山梨県韮崎市から八ヶ岳の麓まで続く七里岩の高まりの上にありますアフリカンアートミュージアム北杜市郷土資料館を訪ねたついでに、もうひとつ。有名な清春白樺美術館と少々勘違いしそうな名前ですけれど、全く別ものの「清春 旅と空想の美術館」なるところに立ち寄ってみたのでありますよ。

 

 

こちらは私設美術館ということでしょう、ご自宅の一部を展示スペースに当てて、時折訪ねてくる来訪者に公開しているようですな。
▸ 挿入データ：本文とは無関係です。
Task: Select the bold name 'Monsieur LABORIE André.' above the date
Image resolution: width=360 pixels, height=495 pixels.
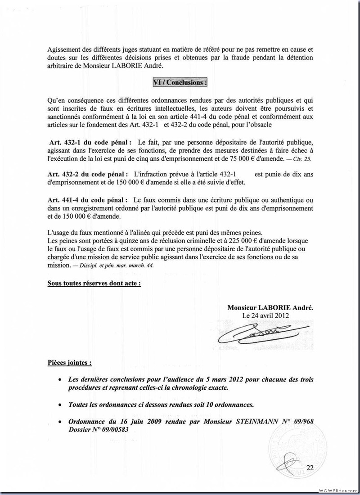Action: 270,307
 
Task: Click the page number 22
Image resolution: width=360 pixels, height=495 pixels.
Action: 309,467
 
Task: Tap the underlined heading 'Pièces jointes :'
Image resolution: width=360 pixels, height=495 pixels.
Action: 69,362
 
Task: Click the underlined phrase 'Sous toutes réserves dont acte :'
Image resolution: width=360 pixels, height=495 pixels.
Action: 94,284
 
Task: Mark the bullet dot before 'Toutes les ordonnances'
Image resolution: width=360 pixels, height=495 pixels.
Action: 60,405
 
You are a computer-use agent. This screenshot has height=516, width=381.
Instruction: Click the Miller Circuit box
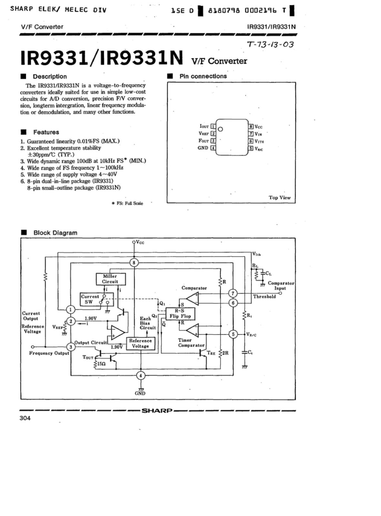tap(111, 279)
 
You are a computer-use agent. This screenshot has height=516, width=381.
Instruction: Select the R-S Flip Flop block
tap(180, 313)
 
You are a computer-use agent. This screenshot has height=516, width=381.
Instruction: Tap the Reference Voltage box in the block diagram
tap(140, 343)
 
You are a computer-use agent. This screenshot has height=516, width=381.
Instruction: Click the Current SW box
tap(97, 299)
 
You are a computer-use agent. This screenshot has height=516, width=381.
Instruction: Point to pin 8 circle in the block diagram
tap(134, 263)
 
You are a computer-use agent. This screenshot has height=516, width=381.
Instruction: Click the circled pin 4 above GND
tap(141, 375)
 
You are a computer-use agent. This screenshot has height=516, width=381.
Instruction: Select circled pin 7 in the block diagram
tap(233, 293)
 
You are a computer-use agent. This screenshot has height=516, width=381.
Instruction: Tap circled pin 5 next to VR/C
tap(233, 334)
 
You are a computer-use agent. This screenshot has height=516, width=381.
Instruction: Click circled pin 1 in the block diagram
tap(71, 309)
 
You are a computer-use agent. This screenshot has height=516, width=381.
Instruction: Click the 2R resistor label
tap(225, 353)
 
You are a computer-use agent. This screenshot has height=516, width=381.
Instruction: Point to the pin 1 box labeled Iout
tap(213, 126)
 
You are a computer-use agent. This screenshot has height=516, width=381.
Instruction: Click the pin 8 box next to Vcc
tap(251, 126)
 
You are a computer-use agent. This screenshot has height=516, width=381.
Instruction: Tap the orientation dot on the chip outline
tap(220, 129)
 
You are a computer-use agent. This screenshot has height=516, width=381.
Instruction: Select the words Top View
tap(279, 197)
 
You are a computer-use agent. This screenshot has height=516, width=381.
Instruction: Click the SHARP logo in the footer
tap(157, 411)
月火水はお休みと、週の半分くらいの開館状況は、高原の木立の中にぽつりぽつりと見出せるこの手の私設美術館にはよくあることのようですし。

 

 

ともあれ、こちらの美術館のコンセプトは同館HPにはこのようにありました。

清春 旅と空想の美術館は、八ヶ岳南麓に位置する北杜市に、2002年に3つのコンセプトとともにオープンしました。 一つ目は旅です。二つ目は空想です。そして三つめはクリスマスの優しい気持ちです。 この3つのテーマに沿った世界各地の絵画や写真等の企画展を年4回ほど開催しています。 いつかの旅へ思いを巡らせるひとときをごゆっくりとお過ごしください。
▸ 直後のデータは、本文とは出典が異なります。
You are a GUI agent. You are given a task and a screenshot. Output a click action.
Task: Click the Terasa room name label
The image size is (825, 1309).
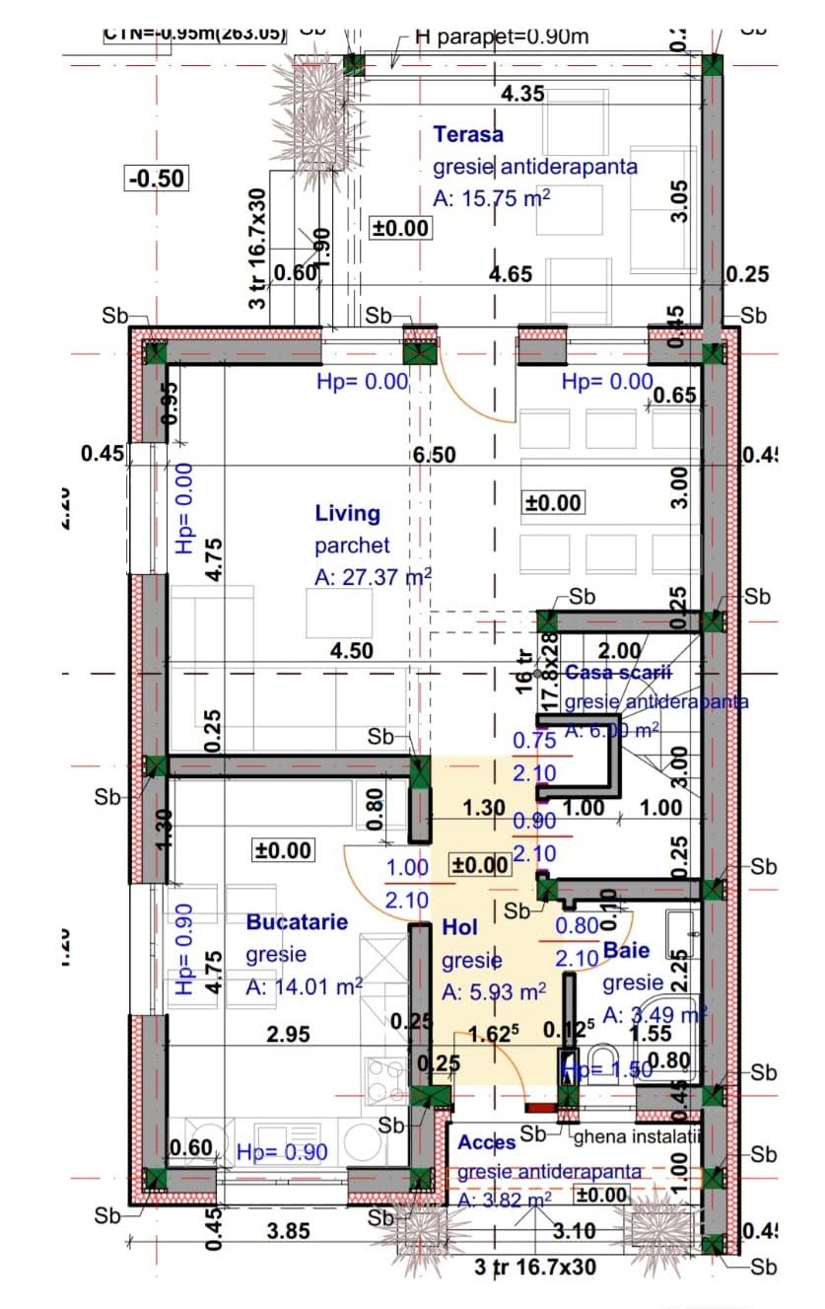(x=468, y=134)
ということなんですが、印象としてはコンセプトの3つめに挙がっているクリスマスの展示がどうも目立つような気も。まあ、一見つながりのないような「旅」と「空想」と「クリスマス」、いずれもヨーロッパ志向としてつながりがあるようにも思うところです。

 

 

そんな印象を裏付けるような気がしましたのが、エントランス空間と奥の展示している廊下の壁面を利用して開催されていた企画展『湖上の城 ~太田二郎 木版画展~』でもありましょうか。フライヤーに見る、二羽の白鳥が仲良く並ぶ湖と奥には古城と思しき建物が見えているあたり、いかにもな気がするのでありますよ。

 

 

太田二郎という版画作家のことは全く知りませんでしたけれど、フライヤー裏面のプロフィールによりますと、長野県富士見町に版画工房を構えて「世界の伝承に残る妖精の木版画を制作」されている方であるとか。やっぱりヨーロッパの雰囲気ですな(ケルトというべきですかね)。もしかすると題材的には、栃木県のうつのみや妖精ミュージアムでも取り上げられているのか、はたまたもっぱらに地元志向であるのか…。

 

作家ご自身で版画制作はもとより、おとぎ話のような物語も紡いで冊子を作られておるようす。こちらに飾られているのは一枚もののポストカード・タイプですが、一枚一枚にそれぞれ個性ある妖精、精霊たちが描かれておりました。

 

 

いずれも木版らしい温かみが感じられますし、シンプルながら色遣いもいいですね。フライヤーにある多色刷りもまたよろし、です。コロナ禍となって以来、しばらくヨーロッパにも出かけられておらずに国内各所を巡るくらいですが、この美術館のコンセプトに絡んで、それこそ「旅」を「空想」してしまうようなところも。果たして次に大きな旅に出かけるのはいつになりましょうや。ちょっとばかり、背中を押された気分にもなったものではありましたが…。